## TO-DO LIST
A - Translate into Spanish this sentence from the discussion of Amazon's storage service: "But hard disks present their own challenges."
B - In the discussion of Amazon's storage service, reproduce word for word the stretch from "Now that even" through "your servers, etc).".

## EXCERPTED TEXT
┌────────

Amazon's New Storage Service
dlaur writes to tell us that today Amazon announced their Simple Storage Service (S3) allowing users to store unlimited amounts of data at $0.15 per GB paid monthly. From the article: "S3 was purportedly built to support both Amazon's own internal applications and the external users of the Amazon Web Services platform. That should be proper motivation to build a service that's fast and robust enough for mission critical use, yet flexible enough to support any storage task thrown at it."
Now that even Google has been ordered to hand over all the search data, you can bet that the government will want access to all S3 data, too.
The owls are not what they seem
Current hard disks sell for 40c/gig. If you plan to keep your data for >3 months, it is more economical to use you harddisks. Though your solution has other advantages (data accessible from anywhere, no need to administer yourself your servers, etc).
But hard disks present their own challenges.
You should really use some sort of redundant arrangement to make sure that a failure of your backup device wont result in data loss.
You then need to either offsite the drives or keep them in a firesafe, in which case you probably need two sets of them so that you can keep one live and the other somewhere safe.
And of course the amazon solution leaves your data accessiblwe from anywhere.
This sounds good, as of lately my maxtor one touch HDD has been getting more and more corrupt sectors, and I am sick of running chkdsk overnight on it. I figure it's going to die on me soon and I don't look forward to getting another HDD.
Anyways, back on topic, at $0.15 a gig, it would take a long time before buying a hdd would be more affordable for me. (my hdd is 250g, I use about 100g, 100g = 15$, so after 10 months thats 150$... Still cheaper than this HDD that I didn't even get a year ago, on sale, for 200$)

└────────

## DATA SHOWN
┌────────

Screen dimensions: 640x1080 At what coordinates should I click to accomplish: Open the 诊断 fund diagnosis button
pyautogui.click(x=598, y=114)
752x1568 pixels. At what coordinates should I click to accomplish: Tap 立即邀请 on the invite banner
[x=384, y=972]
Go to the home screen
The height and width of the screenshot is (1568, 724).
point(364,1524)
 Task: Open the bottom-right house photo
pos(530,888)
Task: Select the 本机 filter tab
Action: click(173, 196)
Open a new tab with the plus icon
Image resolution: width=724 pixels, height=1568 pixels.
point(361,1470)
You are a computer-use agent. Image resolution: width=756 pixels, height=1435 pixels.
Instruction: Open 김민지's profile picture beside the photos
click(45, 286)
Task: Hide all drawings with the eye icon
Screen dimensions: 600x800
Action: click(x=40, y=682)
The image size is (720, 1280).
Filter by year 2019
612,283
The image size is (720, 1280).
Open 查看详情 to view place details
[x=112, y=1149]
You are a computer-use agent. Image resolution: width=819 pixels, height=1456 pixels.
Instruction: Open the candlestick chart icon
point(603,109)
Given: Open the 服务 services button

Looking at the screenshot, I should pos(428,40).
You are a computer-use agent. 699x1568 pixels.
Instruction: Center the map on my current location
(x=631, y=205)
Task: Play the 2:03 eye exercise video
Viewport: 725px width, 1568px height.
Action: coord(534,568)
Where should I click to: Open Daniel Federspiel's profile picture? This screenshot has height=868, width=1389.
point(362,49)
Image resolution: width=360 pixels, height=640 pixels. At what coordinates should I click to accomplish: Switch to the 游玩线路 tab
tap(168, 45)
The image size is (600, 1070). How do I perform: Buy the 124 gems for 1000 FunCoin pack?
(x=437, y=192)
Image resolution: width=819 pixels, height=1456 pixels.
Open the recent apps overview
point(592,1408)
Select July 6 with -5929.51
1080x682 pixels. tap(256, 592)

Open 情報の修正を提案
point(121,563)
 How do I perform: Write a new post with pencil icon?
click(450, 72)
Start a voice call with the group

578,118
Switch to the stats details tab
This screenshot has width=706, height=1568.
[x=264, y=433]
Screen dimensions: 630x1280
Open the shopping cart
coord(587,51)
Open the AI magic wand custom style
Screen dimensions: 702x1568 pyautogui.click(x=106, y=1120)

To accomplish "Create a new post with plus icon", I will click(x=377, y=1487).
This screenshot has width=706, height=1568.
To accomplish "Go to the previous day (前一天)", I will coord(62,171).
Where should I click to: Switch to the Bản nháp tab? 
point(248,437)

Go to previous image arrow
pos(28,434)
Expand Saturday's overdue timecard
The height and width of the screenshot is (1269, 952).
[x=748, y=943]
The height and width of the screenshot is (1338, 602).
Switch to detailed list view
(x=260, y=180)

└────────

## RESULTS IN ORDER
A - Pero los discos duros presentan sus propios desafíos.

B -
Now that even Google has been ordered to hand over all the search data, you can bet that the government will want access to all S3 data, too.
The owls are not what they seem
Current hard disks sell for 40c/gig. If you plan to keep your data for >3 months, it is more economical to use you harddisks. Though your solution has other advantages (data accessible from anywhere, no need to administer yourself your servers, etc).